### GIVEN PASSAGE
Jimmy: All right, so this is in response to us doing the Peanuts poetics thing.
Liz: Yes, yes.
Jimmy: Can I tell you wanna talk about being creeped out? So just to explain the setup I have here, it's my drafting table flattened, I got the laptop in front of me and the microphone on that. And then I have propped up my iPad, and that's what I read the strips off of. So the iPad is not being. Not recording anything. It's just, you know, me reading the strips off of. So when we were doing that discussion and we're talking about, oh, we should come up with it, what is it called? The Poetics. Is that the right word? Is that the right word? Later that afternoon, I just went on YouTube. Recommended for me the first thing.
Harold: What are the.
Jimmy: What are poetics? And it was a. It was. It's a Harvard lecture. Understand? It was the poetics of something or another. And it actually really does explain it. I should give us a link. I'm like, oh, that was really helpful in a totalitarian spy.

### EXCERPTED RECORDS

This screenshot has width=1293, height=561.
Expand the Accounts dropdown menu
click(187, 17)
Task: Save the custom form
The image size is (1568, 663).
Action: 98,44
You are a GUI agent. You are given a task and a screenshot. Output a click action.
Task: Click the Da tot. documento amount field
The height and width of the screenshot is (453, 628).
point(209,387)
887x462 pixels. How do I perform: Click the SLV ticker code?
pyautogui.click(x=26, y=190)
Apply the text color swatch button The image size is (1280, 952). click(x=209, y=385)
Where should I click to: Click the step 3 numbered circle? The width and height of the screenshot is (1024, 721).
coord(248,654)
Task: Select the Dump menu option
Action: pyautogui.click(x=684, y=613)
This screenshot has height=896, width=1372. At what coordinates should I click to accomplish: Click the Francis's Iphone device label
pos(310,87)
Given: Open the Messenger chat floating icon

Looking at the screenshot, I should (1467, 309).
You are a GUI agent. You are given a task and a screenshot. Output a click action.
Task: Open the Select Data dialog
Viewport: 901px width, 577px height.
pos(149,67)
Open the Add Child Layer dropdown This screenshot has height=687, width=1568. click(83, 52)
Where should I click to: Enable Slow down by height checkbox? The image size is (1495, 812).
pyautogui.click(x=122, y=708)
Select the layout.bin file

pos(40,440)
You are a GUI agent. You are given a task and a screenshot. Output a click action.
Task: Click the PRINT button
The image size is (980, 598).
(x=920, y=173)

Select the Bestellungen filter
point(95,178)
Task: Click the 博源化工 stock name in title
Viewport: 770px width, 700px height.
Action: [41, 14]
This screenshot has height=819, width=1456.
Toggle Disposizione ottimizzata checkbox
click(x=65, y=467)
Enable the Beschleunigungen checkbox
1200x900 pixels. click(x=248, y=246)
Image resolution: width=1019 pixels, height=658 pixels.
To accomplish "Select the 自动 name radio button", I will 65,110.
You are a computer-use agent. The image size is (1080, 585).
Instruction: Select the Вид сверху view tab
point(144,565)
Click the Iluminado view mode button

### THINGS TO DO
[a] Write out the stretch of the conversation transcript from "Harold: What are" through "a totalitarian spy." word for word.
[b] List every line of the records that contains the string "size", matching case exactly.

### ANSWERS GIVEN
[a]
Harold: What are the.
Jimmy: What are poetics? And it was a. It was. It's a Harvard lecture. Understand? It was the poetics of something or another. And it actually really does explain it. I should give us a link. I'm like, oh, that was really helpful in a totalitarian spy.

[b]
The image size is (1568, 663).
Apply the text color swatch button The image size is (1280, 952). click(x=209, y=385)
Where should I click to: Enable Slow down by height checkbox? The image size is (1495, 812).
The image size is (980, 598).
You are a computer-use agent. The image size is (1080, 585).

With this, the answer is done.